This work challenges the prevailing assumption that late-fusion native multimodal models (NMMs)—requiring separate visual encoders—are inherently superior, investigating the architectural advantages of simpler alternatives. Method: Through systematic scaling experiments across 457 models, we comparatively evaluate early- and late-fusion paradigms; we further propose a Mixture-of-Experts (MoE)-enhanced early-fusion architecture enabling modality-adaptive weight learning.

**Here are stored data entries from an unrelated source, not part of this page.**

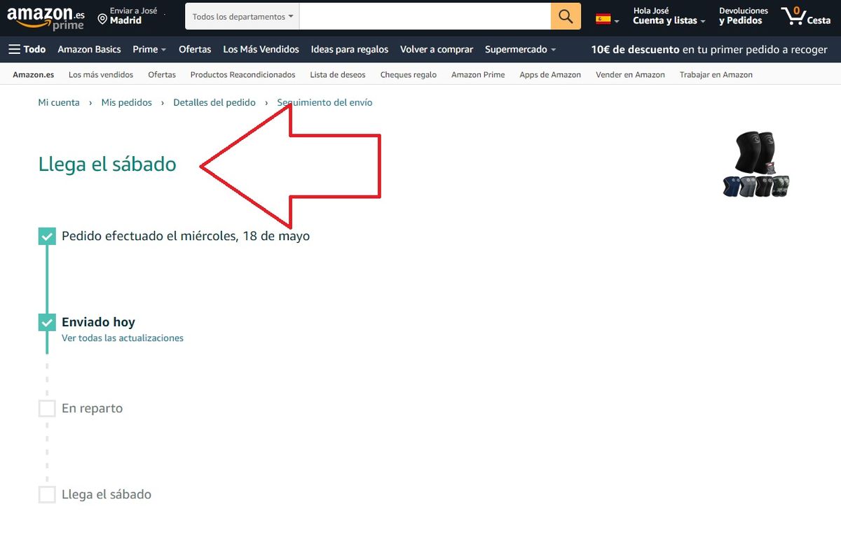841x537 pixels.
Task: Click the green checkmark for Pedido efectuado
Action: [46, 236]
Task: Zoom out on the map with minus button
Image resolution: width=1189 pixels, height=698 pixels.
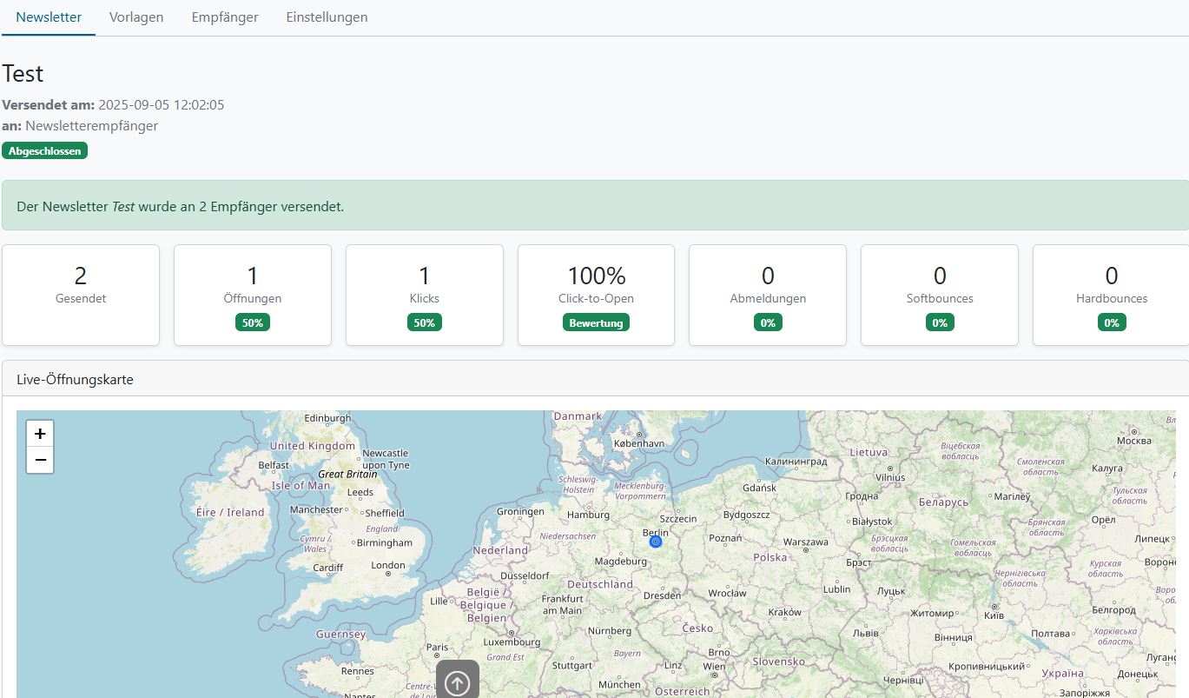Action: (40, 460)
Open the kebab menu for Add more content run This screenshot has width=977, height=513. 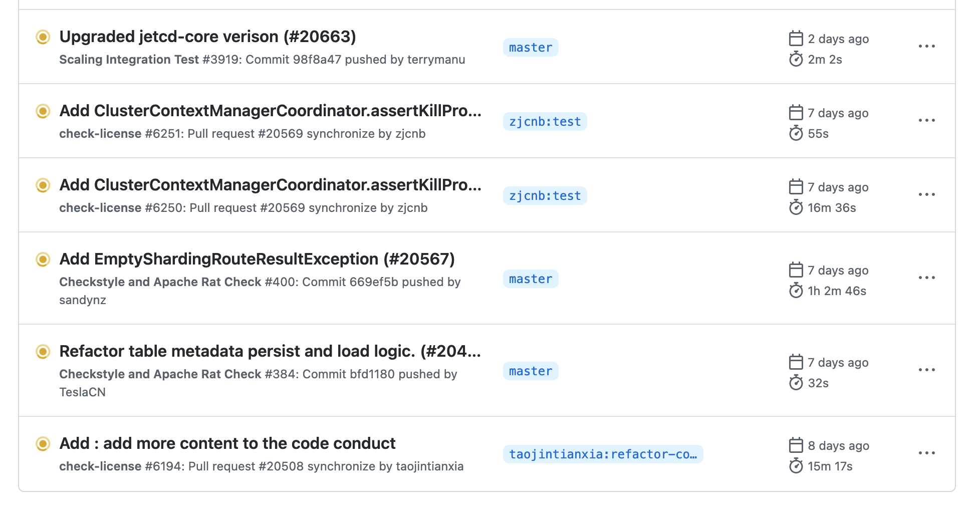pyautogui.click(x=927, y=453)
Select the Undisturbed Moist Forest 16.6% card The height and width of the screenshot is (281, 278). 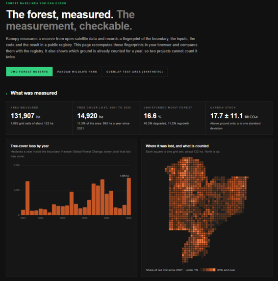[172, 118]
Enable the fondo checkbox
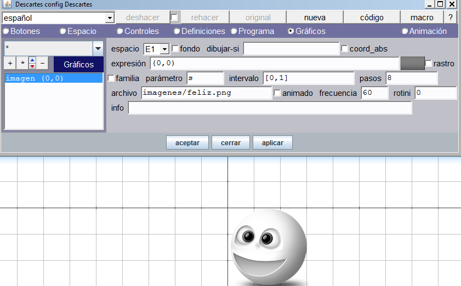 point(176,49)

Contribution/Results: We demonstrate that early-fusion NMMs significantly outperform late-fusion counterparts under low-parameter regimes: eliminating the image encoder reduces parameter count, improves training efficiency by 37%, and lowers inference latency by 29%. The MoE-augmented variant further boosts average accuracy by 5.2%. Collectively, our findings establish end-to-end early fusion as a more efficient and scalable NMM paradigm, providing both theoretical grounding and practical design principles for next-generation multimodal foundation models.

Building general-purpose models that can effectively perceive the world through multimodal signals has been a long-standing goal. Current approaches involve integrating separately pre-trained components, such as connecting vision encoders to LLMs and continuing multimodal training. While such approaches exhibit remarkable sample efficiency, it remains an open question whether such late-fusion architectures are inherently superior. In this work, we revisit the architectural design of native multimodal models (NMMs)--those trained from the ground up on all modalities--and conduct an extensive scaling laws study, spanning 457 trained models with different architectures and training mixtures. Our investigation reveals no inherent advantage to late-fusion architectures over early-fusion ones, which do not rely on image encoders. On the contrary, early-fusion exhibits stronger performance at lower parameter counts, is more efficient to train, and is easier to deploy. Motivated by the strong performance of the early-fusion architectures, we show that incorporating Mixture of Experts (MoEs) allows for models that learn modality-specific weights, significantly enhancing performance.